I think once your kid is a toddler it is best for us Moms to stick together. Toddlerhood is just not something any Mommy should have to face alone. We need Mommies who have been there or who are there so we know that it isn't something we are doing wrong and it isn't anything personal and, in fact, it isn't usually even about us at all but we have to carry the weight of it anyway becasue that is what Mommies do.
It is hard being a baby. And as hard/emotional/exhausting as it is to be a Mommy, at least I have the cognition of knowing that this will soon pass, perhaps even at bedtime, and I can prepare myself for the challenges of the next day.
Madee just doesn't even have that consolation, she only knows those overwhelming feelings as she is feeling them, and she doesn't even know that they will stop and there will be giggles and fun in her future. I am now a firm believer that her job is harder than mine.

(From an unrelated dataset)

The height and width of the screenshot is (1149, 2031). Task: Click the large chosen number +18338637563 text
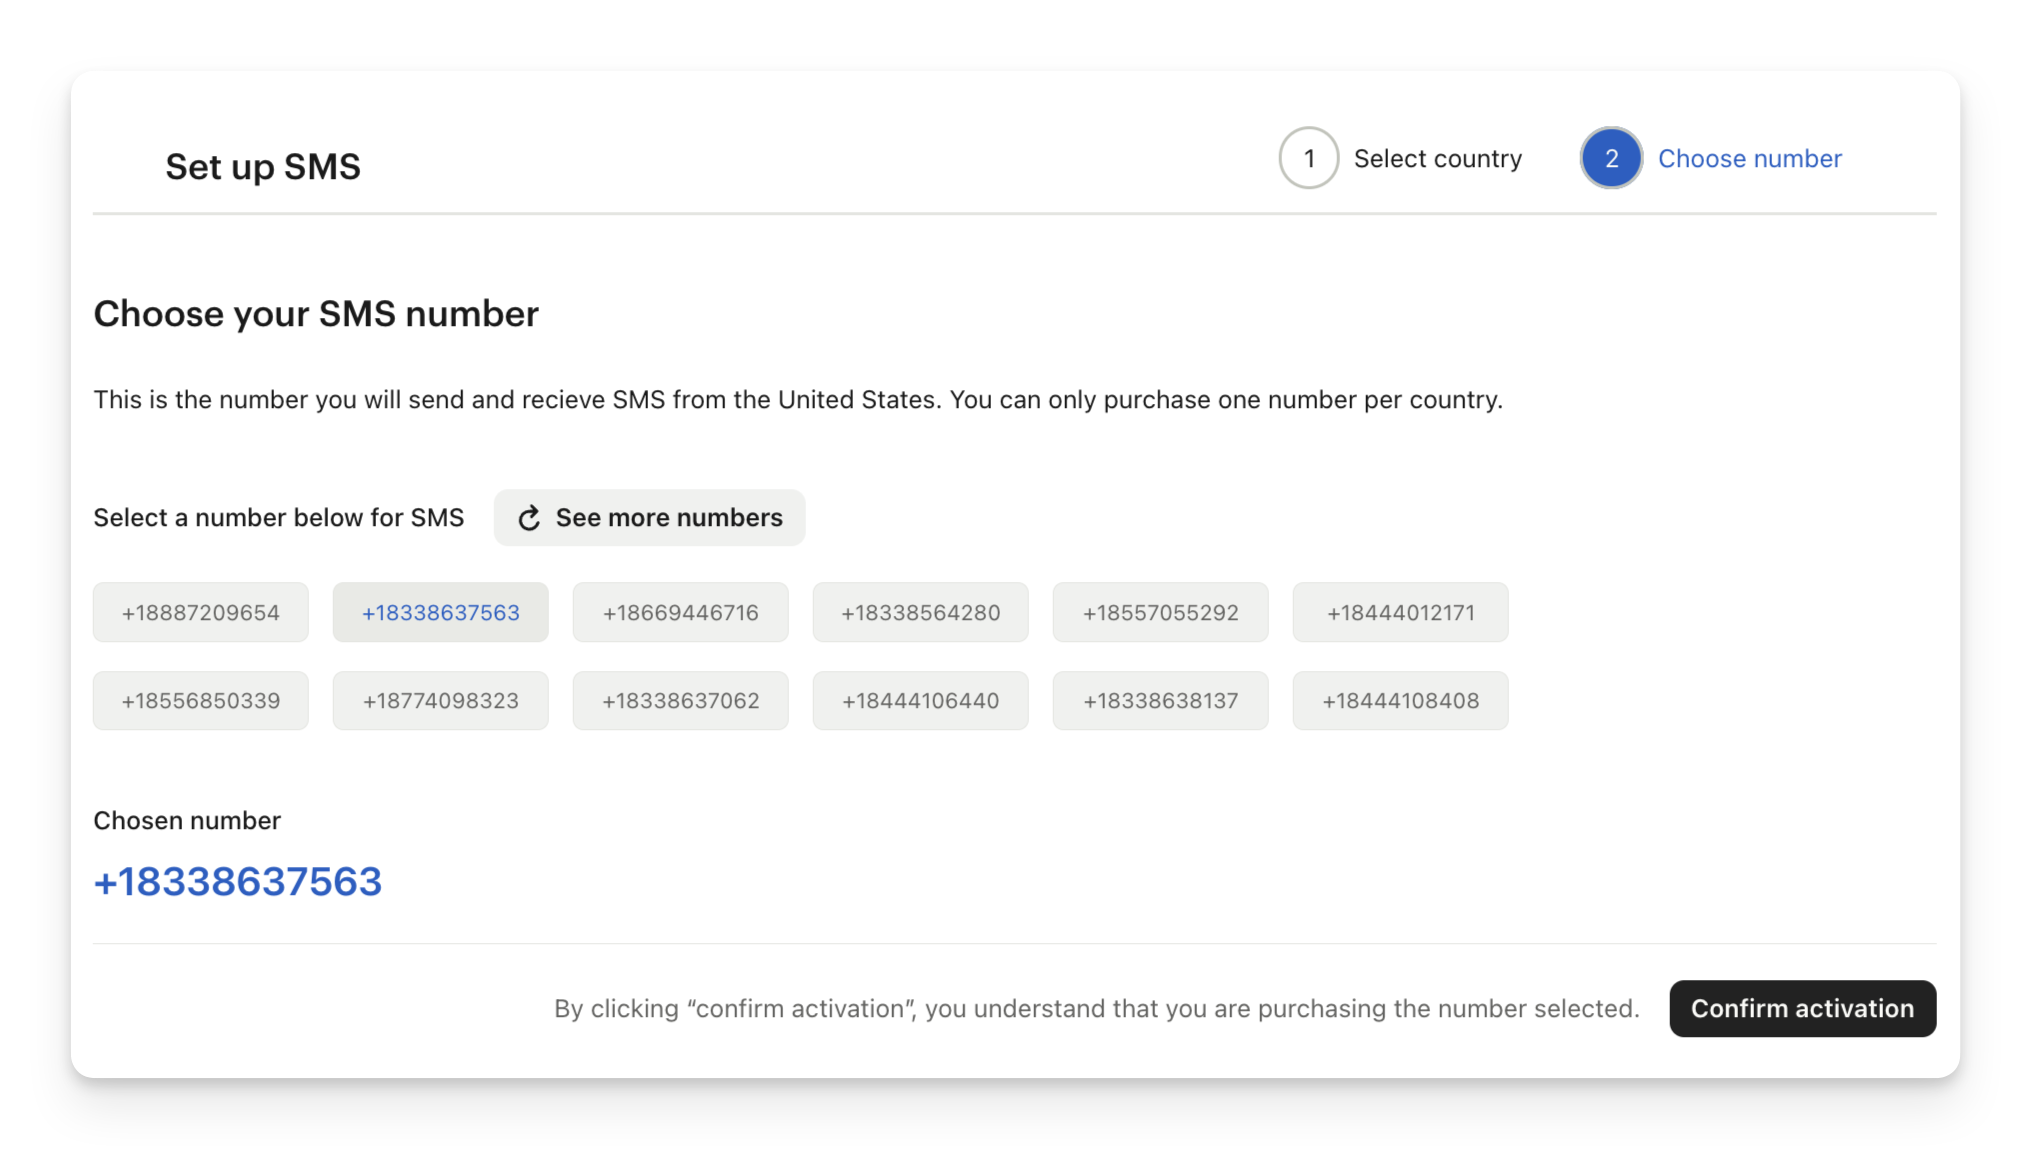pos(238,881)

I am so excited for the things she has to learn and the things she has to teach her sister and who knows who else. She is such an amazing kid and she teaches me new stuff all the time - about the world, about her, about myself. (that statement makes me flash to her standing on Jaime's coffee table today, pulling up her skirt and showing some diaper as she danced to Prince - hysterical - and I don't know where she gets that. We don't even have a coffee table!)
Opening presents for Eden today, I realized how unprepared I am in comparison to when Madee was coming. Her room isn't started, her clothes aren't ready, my bag isn't packed - I just don't have anything ready for her. (Mostly because I am so busy with Madee!) And yet, I really am more ready for her because of Madee - because I am already a Mom.
I am so excited for her to be here to take her wild little place in the whirling dervish of our family. It is going to be a sweet exhausting challenge to watch another little Van derven girl sprout wings and fly...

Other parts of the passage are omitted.